- DVD cover
- Genre: Action Drama Fantasy Horror
- Based on: Beowulf by Anonymous
- Written by: Ron Fernandez Berkeley Anderson
- Directed by: Nick Lyon
- Starring: Chris Bruno Ben Cross Marina Sirtis
- Music by: Nathan Furst
- Country of origin: United States
- Original language: English

Production
- Producers: Jeffery Beach Phillip J. Roth
- Cinematography: Lorenzo Senatore
- Editor: Matt Michael
- Running time: 82 minutes
- Production company: Universal Pictures

Original release
- Network: Sci Fi Channel
- Release: January 13, 2007

= Grendel (film) =

American movie, 2007

Grendel is a 2007 American action-fantasy television film directed by Nick Lyon and very loosely based on the Old English epic poem Beowulf. The television film was produced by the Sci Fi channel as an original movie for broadcasting on the Sci Fi cable television network, and began airing on January 13, 2007. In 2010 it was released on DVD from the sister company by Universal Pictures.

== Plot ==
Villagers ask a man named Beowulf to kill a monster living nearby. Together with his protégé Finn, he enters a cave. The monster turns out to be a gigantic snake, which Beowulf beheads. Later, Beowulf (armed with a crossbow that shoots missiles), Finn, his uncle King Higlack, and some men set out on his ship towards Denmark to help the Danes fighting against the monster Grendel.

------------------------------------------------------------

> GIVEN REQUEST
According to the Grendel film page, on what date did the film begin airing?

------------------------------------------------------------

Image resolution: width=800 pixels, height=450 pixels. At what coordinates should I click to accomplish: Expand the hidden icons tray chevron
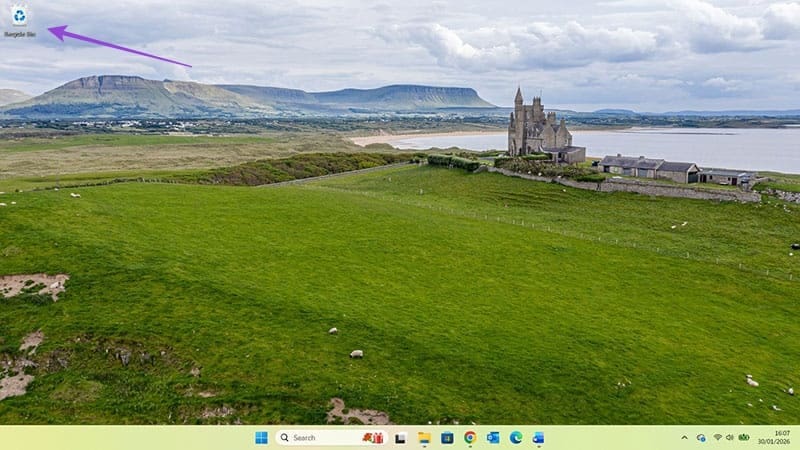coord(685,438)
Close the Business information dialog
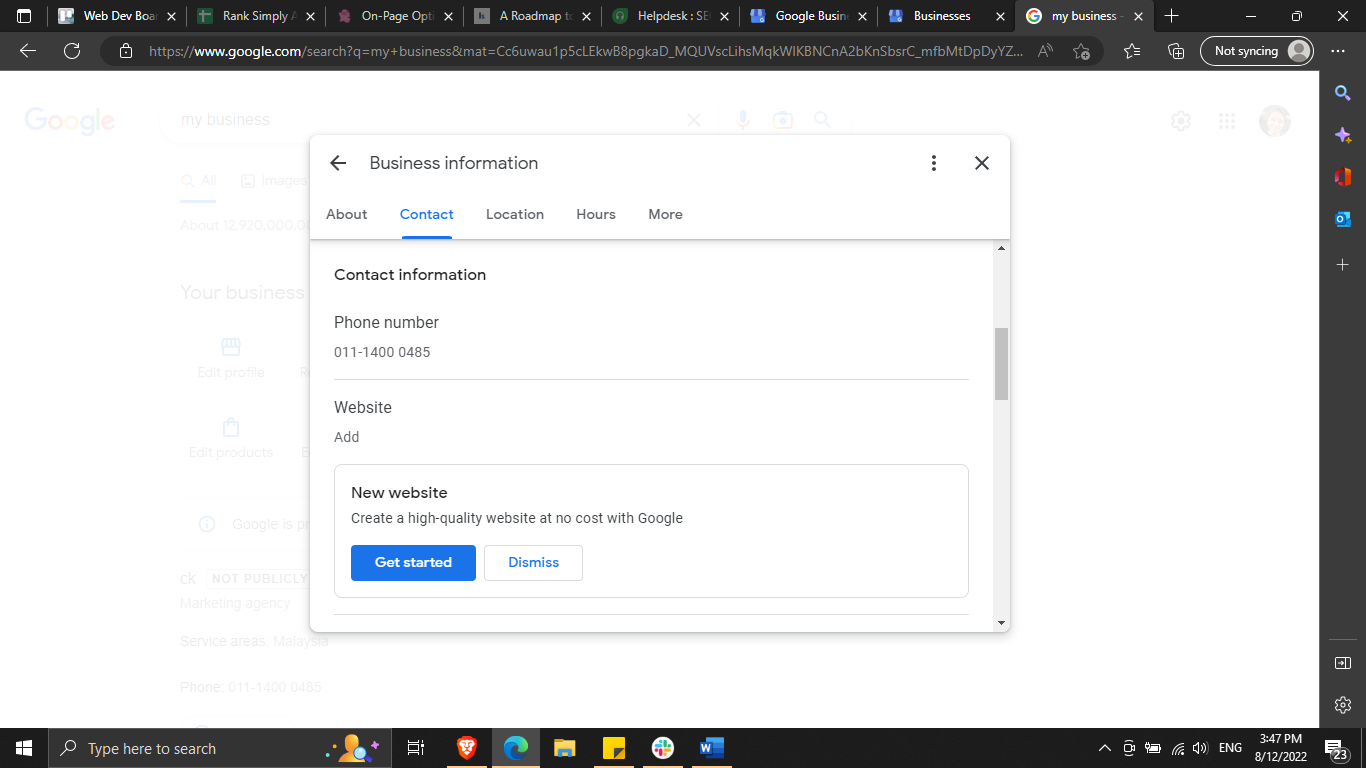Image resolution: width=1366 pixels, height=768 pixels. pyautogui.click(x=982, y=163)
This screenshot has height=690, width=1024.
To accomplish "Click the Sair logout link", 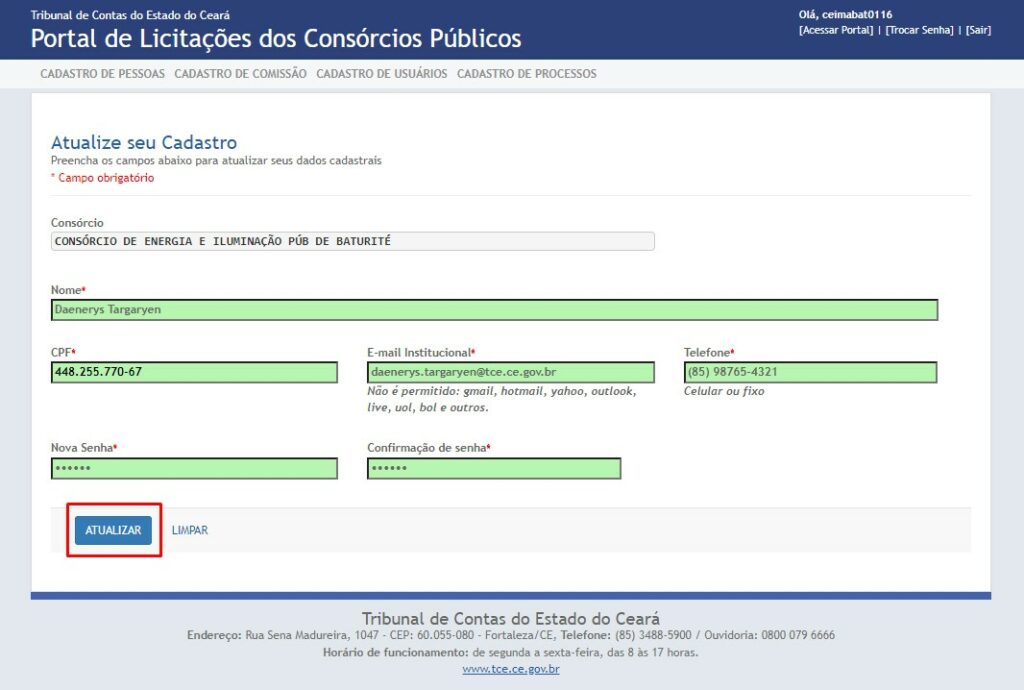I will [x=978, y=30].
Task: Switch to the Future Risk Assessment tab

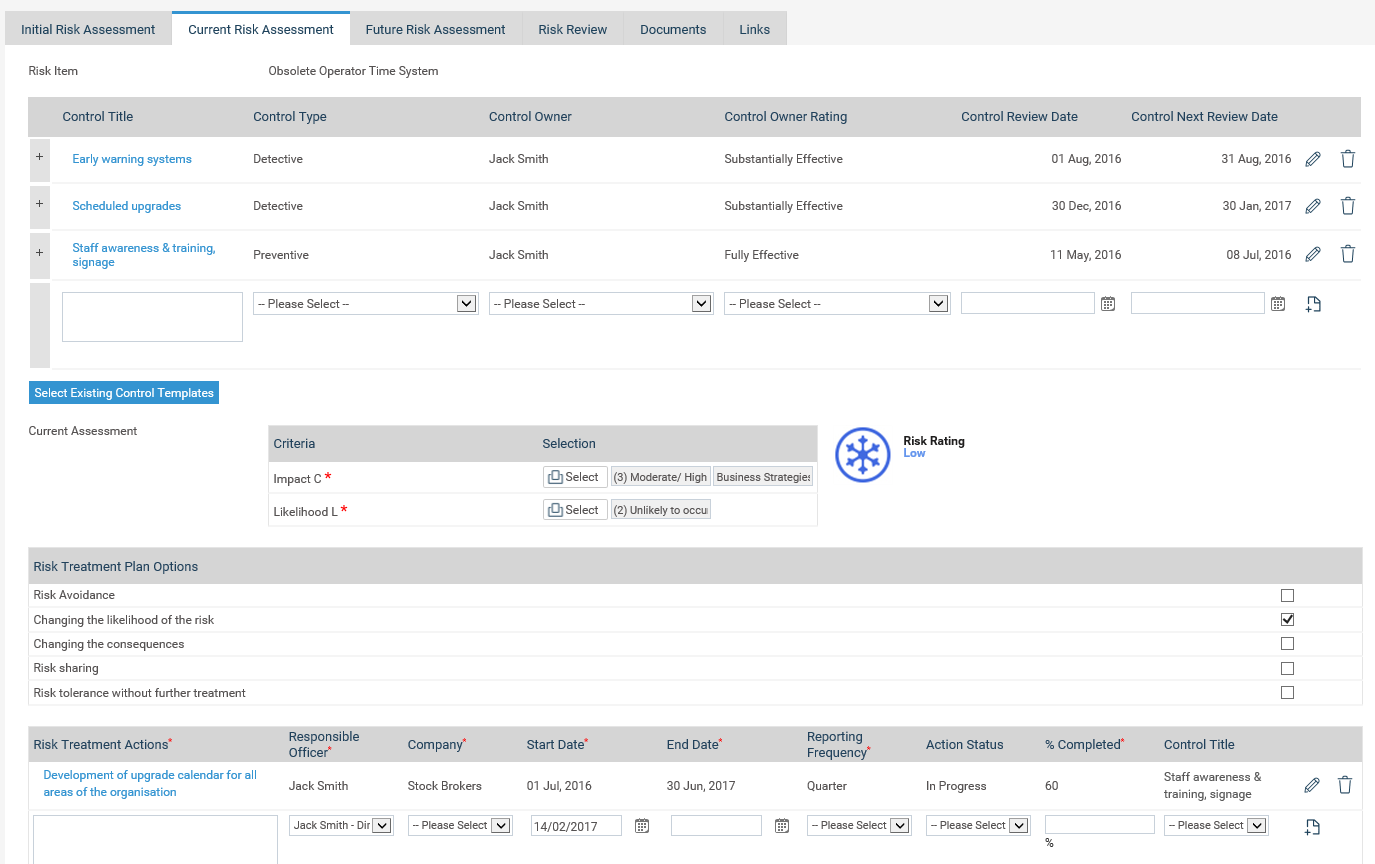Action: pyautogui.click(x=435, y=29)
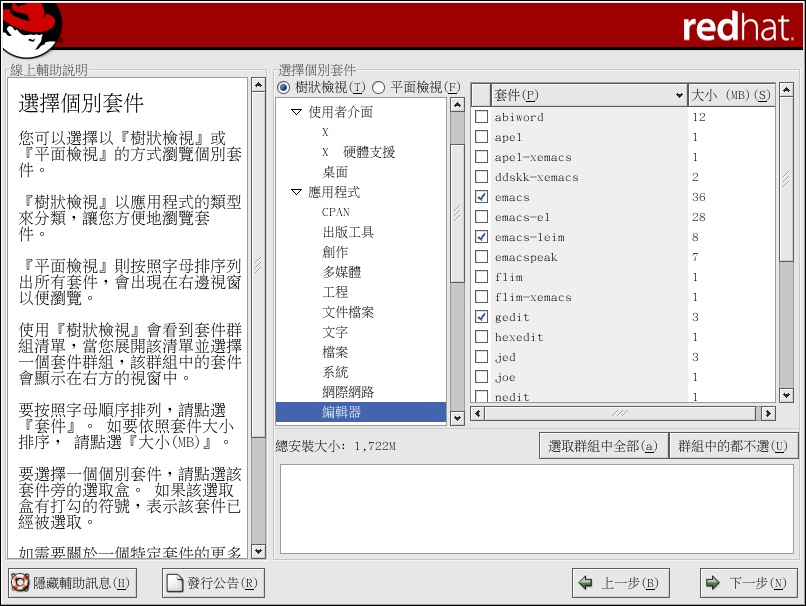Collapse the 應用程式 tree group
The height and width of the screenshot is (606, 806).
click(x=296, y=192)
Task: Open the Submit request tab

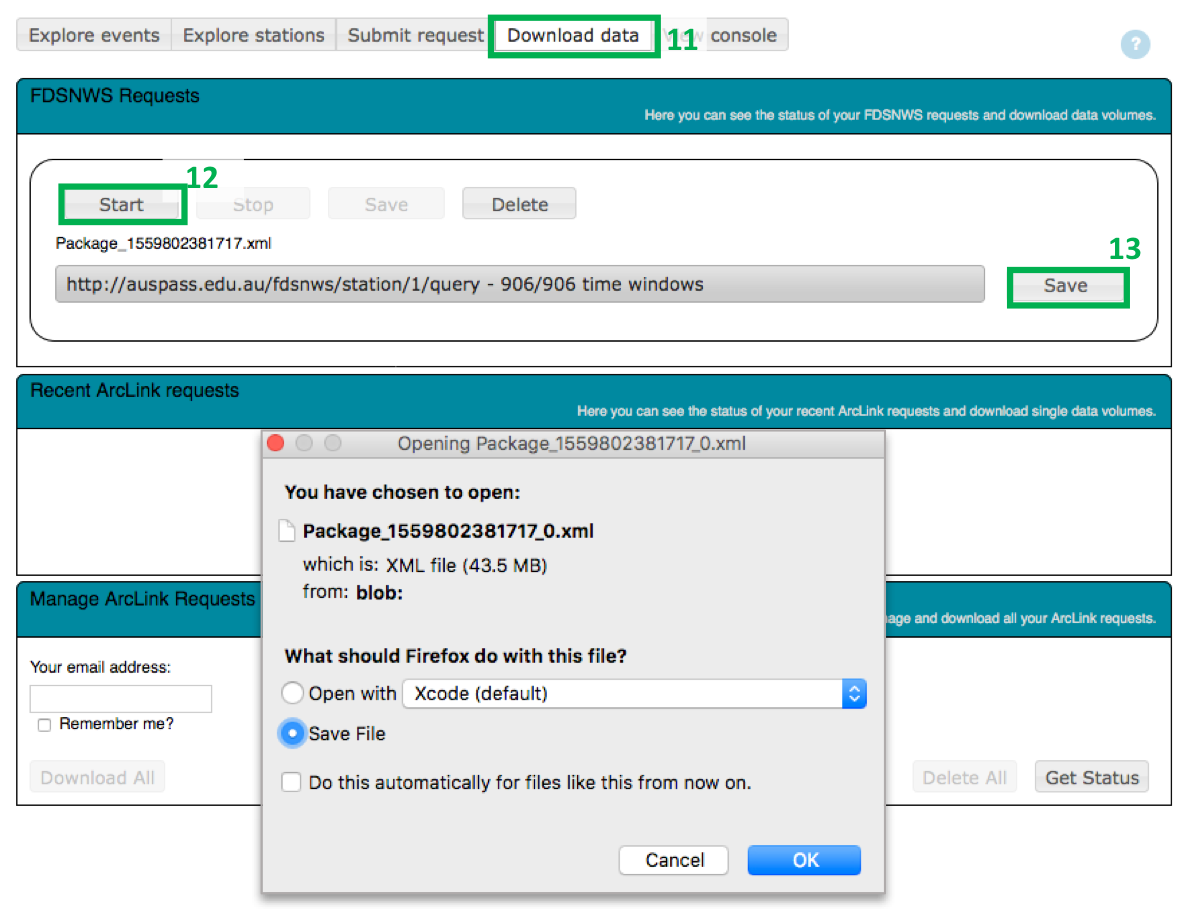Action: (415, 35)
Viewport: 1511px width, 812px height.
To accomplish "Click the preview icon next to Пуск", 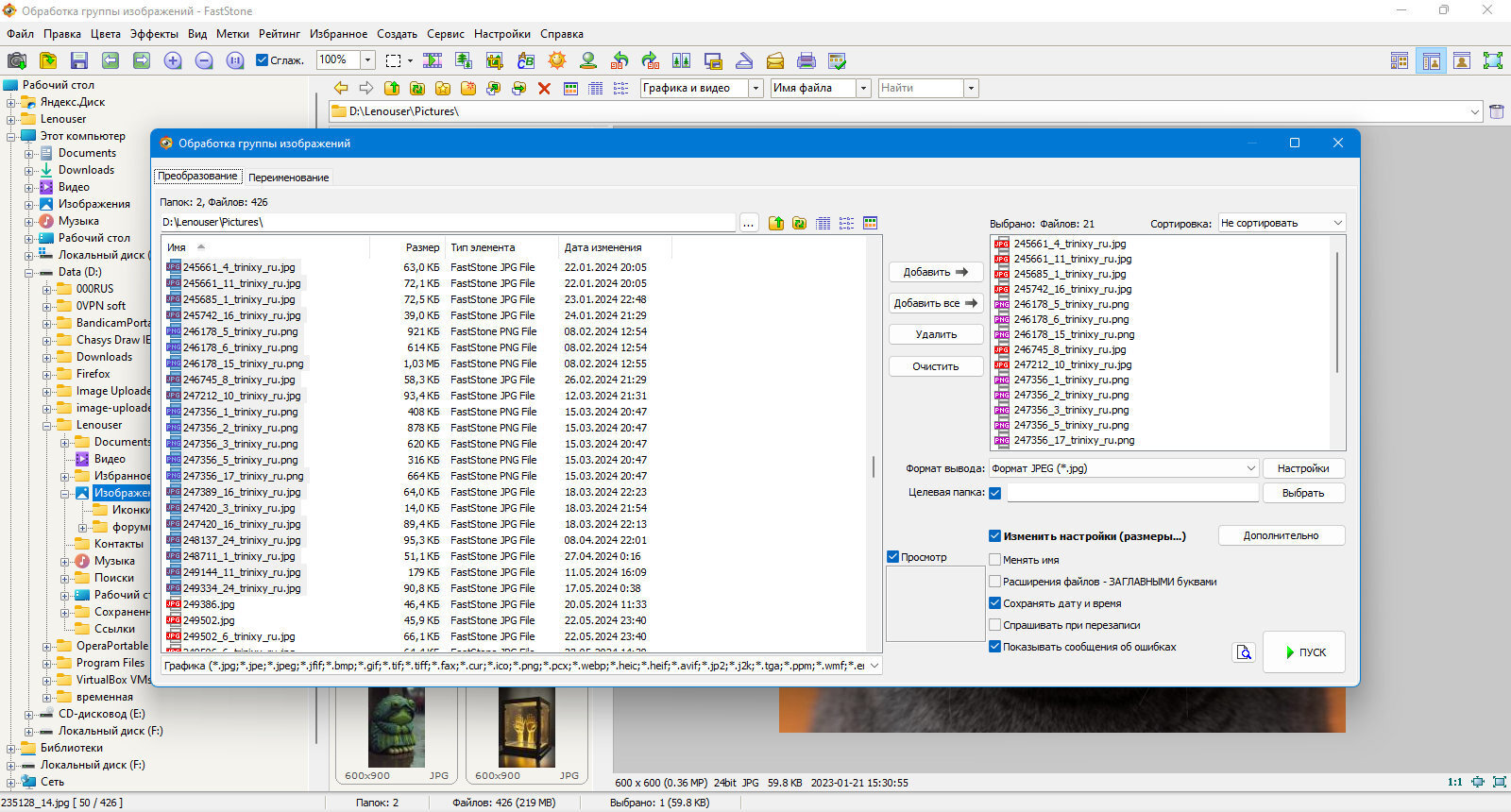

------------------------------------------------------------

> RESPONSE TO THIS TASK
January 13, 2007